Due to the coronavirus pandemic, the 2020 Minor League Baseball season was canceled altogether, leaving players in limbo. And because minor-league players are bound by their Uniform Player Contract, they were not able to collect unemployment benefits while baseball was on hiatus.

During the COVID-19 shutdown and MLB/MLBPA 2020 season negotiations, most MLB teams committed to paying their minor leaguers through the end of the originally scheduled minor-league season. The Nationals and Athletics both reversed their decision to cut minor-league pay after backlash. 

The issue of minor-league pay has been a rich source of controversy in recent years. In 2018, MLB successfully lobbied to pay minor leaguers less than the minimum wage thanks to the "Save America's Pastime Act," which was tucked into a much larger federal spending bill. MLB's argument was that minor leaguers were seasonal workers -- they're paid for just the five months of the minor-league season and not the remainder of the calendar year -- and thus shouldn't be protected by minimum-wage laws.

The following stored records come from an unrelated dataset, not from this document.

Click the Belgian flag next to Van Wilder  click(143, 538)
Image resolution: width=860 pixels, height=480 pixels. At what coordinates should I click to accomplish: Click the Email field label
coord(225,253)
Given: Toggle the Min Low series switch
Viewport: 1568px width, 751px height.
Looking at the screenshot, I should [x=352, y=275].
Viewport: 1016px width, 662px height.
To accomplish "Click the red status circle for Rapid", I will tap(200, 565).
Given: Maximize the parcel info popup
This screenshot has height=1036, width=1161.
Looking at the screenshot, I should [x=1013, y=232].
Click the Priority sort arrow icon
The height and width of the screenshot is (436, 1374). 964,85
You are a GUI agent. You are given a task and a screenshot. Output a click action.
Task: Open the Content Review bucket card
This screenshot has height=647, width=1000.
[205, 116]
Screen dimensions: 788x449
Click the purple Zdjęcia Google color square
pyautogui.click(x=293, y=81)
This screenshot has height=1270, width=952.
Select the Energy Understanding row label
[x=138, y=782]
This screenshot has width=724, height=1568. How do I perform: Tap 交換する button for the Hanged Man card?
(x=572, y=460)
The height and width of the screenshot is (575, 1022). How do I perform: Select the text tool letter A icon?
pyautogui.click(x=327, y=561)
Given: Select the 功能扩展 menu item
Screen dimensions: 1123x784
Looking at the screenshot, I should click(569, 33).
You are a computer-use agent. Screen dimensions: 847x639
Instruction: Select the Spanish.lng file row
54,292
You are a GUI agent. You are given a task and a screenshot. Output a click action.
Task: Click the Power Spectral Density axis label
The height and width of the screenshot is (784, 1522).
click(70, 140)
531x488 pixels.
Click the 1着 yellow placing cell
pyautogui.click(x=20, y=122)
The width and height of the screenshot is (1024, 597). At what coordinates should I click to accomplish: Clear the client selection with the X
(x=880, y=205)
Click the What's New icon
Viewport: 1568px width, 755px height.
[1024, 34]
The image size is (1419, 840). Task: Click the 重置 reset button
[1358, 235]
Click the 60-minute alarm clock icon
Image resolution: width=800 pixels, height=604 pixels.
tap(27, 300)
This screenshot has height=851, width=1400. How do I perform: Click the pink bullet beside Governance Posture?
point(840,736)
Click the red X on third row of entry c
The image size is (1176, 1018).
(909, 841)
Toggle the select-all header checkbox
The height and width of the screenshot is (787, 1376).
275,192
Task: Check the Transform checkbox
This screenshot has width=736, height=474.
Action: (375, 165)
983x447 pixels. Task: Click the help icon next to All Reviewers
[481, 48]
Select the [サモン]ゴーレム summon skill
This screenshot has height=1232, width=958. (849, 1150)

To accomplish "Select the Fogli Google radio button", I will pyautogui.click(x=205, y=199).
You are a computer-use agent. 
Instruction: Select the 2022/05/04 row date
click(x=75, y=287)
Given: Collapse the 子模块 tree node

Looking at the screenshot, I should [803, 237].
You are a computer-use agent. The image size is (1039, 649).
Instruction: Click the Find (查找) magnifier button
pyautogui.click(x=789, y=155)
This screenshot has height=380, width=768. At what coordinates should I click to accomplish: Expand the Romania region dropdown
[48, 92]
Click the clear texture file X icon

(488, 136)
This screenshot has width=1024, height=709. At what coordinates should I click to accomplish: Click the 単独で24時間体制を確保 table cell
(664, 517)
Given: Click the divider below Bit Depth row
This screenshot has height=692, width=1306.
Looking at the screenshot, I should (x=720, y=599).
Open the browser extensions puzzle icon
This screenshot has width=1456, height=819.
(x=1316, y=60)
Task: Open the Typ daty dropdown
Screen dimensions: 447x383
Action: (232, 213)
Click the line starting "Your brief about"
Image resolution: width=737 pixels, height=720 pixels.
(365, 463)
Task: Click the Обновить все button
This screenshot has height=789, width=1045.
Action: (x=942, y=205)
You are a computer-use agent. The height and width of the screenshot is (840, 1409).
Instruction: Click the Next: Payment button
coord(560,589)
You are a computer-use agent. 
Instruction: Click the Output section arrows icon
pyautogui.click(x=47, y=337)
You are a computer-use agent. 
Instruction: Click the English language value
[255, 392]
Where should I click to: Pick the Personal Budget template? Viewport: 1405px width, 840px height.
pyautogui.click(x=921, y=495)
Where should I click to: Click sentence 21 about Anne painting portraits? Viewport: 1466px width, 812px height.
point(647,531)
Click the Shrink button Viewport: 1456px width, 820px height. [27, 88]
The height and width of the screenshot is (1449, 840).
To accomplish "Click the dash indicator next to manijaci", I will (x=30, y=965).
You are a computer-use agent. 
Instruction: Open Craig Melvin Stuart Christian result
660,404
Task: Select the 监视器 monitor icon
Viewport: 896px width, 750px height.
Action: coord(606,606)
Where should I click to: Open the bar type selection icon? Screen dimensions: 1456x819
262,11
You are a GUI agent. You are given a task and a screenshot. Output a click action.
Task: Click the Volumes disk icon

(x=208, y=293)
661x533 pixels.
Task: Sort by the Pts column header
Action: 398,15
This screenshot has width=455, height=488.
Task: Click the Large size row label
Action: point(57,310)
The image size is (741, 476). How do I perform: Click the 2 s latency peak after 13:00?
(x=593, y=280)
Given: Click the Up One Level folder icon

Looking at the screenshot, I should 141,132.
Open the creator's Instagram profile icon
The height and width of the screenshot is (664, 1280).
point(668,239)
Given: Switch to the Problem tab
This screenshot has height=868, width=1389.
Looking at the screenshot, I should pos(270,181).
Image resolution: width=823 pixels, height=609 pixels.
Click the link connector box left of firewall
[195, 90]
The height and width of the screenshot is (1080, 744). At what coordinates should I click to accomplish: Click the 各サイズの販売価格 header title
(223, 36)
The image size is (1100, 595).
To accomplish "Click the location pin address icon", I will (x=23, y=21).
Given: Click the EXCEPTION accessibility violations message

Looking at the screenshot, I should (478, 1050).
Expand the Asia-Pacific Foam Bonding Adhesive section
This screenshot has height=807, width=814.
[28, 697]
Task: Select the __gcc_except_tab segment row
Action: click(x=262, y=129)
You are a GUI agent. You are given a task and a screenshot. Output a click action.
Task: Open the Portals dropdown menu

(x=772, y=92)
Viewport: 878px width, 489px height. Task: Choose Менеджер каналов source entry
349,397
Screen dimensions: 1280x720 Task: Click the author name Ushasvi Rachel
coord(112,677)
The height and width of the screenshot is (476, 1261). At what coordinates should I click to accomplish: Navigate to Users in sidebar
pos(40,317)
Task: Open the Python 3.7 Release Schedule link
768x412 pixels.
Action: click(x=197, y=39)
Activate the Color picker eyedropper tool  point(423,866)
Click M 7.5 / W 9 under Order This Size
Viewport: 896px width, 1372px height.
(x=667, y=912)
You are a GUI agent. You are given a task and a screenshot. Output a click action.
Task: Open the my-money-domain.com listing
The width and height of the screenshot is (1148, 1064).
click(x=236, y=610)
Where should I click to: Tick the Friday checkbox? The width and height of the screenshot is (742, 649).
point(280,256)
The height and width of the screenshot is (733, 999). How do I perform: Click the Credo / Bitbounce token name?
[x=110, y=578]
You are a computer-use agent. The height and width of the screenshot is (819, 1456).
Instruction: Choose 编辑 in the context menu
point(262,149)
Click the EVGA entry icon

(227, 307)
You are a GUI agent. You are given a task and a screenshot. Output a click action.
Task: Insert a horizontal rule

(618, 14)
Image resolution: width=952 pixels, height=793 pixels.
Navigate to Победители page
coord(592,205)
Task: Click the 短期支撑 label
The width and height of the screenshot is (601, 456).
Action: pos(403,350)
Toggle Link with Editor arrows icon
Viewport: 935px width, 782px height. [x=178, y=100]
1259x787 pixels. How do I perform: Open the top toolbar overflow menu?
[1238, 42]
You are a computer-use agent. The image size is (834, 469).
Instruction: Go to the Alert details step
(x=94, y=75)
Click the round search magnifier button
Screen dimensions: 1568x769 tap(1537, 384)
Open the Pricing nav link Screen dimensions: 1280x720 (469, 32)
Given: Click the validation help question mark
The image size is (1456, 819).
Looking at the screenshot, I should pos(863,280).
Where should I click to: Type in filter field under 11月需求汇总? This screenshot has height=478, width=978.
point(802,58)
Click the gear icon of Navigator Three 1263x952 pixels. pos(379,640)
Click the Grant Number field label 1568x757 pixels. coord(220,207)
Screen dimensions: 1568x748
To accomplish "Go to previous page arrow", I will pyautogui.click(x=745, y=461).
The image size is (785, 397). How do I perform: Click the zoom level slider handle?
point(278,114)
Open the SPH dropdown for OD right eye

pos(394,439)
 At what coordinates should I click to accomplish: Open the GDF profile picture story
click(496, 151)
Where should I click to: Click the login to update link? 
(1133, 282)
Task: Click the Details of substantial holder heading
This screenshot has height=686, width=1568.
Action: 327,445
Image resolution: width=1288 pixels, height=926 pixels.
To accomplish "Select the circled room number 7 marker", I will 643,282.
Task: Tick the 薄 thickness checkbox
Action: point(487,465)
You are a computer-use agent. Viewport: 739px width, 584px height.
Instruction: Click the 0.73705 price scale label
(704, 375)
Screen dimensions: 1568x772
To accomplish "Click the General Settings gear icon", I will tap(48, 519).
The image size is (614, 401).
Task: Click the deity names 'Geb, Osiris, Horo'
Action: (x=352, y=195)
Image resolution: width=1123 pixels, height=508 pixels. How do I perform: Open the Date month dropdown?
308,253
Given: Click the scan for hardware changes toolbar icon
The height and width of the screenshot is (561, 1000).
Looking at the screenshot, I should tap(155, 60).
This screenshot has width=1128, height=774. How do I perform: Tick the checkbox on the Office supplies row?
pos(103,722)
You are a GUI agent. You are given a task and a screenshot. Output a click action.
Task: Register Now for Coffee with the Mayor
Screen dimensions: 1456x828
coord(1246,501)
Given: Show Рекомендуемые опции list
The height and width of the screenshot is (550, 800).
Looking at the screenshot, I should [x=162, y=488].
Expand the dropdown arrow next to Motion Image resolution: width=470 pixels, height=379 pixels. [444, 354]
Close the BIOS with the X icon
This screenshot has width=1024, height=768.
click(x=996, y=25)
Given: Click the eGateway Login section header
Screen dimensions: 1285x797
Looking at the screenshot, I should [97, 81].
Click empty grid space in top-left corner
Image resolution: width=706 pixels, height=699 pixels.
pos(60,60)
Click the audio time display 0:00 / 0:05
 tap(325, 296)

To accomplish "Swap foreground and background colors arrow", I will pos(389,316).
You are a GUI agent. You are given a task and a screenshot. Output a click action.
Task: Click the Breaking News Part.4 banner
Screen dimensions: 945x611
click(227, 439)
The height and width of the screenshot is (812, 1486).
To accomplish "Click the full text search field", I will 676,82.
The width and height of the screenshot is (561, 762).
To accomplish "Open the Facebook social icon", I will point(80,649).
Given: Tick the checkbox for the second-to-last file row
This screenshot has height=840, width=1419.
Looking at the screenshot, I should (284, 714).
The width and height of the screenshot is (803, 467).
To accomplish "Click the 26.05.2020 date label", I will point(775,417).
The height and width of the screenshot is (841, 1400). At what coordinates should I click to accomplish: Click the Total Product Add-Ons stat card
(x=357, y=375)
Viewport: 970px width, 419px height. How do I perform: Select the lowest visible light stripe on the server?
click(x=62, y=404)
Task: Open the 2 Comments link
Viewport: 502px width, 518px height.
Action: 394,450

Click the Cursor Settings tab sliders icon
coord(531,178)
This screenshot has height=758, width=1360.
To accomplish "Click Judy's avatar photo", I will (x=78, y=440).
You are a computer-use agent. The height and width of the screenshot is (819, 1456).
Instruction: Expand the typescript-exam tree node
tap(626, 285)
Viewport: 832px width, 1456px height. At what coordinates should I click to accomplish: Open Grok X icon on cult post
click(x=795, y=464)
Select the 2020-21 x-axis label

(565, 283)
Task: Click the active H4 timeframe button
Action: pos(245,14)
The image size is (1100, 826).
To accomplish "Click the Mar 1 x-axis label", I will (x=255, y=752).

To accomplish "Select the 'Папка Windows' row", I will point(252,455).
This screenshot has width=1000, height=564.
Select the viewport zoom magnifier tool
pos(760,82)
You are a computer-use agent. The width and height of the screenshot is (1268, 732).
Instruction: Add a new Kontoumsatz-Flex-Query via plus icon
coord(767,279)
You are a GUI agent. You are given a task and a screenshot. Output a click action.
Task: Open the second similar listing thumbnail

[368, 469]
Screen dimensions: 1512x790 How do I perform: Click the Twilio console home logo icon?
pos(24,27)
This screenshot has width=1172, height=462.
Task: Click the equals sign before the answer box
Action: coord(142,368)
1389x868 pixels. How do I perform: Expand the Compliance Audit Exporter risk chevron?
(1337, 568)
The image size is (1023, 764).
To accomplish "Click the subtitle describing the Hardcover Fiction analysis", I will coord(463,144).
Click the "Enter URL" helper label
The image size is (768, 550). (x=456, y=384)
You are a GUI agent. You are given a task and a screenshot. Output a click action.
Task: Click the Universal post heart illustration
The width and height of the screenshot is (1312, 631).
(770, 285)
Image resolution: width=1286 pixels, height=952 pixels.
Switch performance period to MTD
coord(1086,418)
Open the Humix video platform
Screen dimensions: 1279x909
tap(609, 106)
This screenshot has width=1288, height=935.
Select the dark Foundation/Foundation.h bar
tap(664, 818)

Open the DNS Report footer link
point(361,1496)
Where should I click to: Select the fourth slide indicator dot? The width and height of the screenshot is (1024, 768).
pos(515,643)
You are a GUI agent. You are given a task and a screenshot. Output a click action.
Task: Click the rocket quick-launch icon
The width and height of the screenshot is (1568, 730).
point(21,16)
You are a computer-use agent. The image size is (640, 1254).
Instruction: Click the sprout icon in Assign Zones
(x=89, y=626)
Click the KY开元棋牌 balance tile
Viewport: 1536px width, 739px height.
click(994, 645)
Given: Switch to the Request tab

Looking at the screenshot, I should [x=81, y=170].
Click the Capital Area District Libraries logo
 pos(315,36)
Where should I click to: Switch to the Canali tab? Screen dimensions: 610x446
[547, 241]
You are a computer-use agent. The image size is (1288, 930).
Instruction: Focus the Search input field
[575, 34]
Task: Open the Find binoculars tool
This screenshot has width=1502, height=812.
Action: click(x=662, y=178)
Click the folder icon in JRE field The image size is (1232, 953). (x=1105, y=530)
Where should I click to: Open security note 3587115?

This past February, MLB announced that players at all levels of the minors would see minimum weekly salaries jump for the 2021 season, with players at the Triple-A level pulling in $8,400 annually. The announcement for raises came in the midst of MLB seeking to drastically reduce the number of affiliated minor-league teams, which would in essence kill off those clubs. That's ultimately what ended up happening when after over a year of negotiations for a new Professional Baseball Agreement (PBA), MLB and the National Association of Professional Baseball Leagues (the governing body for minor-league baseball) failed to reach a new agreement.

MLB's proposal, as part of a dramatic restructure to the developmental pipeline, drew outrage from minor-league team owners, fans and government officials.

Now that ties have been dissolved between the two sides, MLB has begun implementing the new minor-league system they want. They began the process of eliminating minor-league affiliates last week, with the conversion of the Appalachian League to a college summer circuit for rising freshmen and sophomores. The Appalachian League had been an affiliated minor league with professional players since 1911.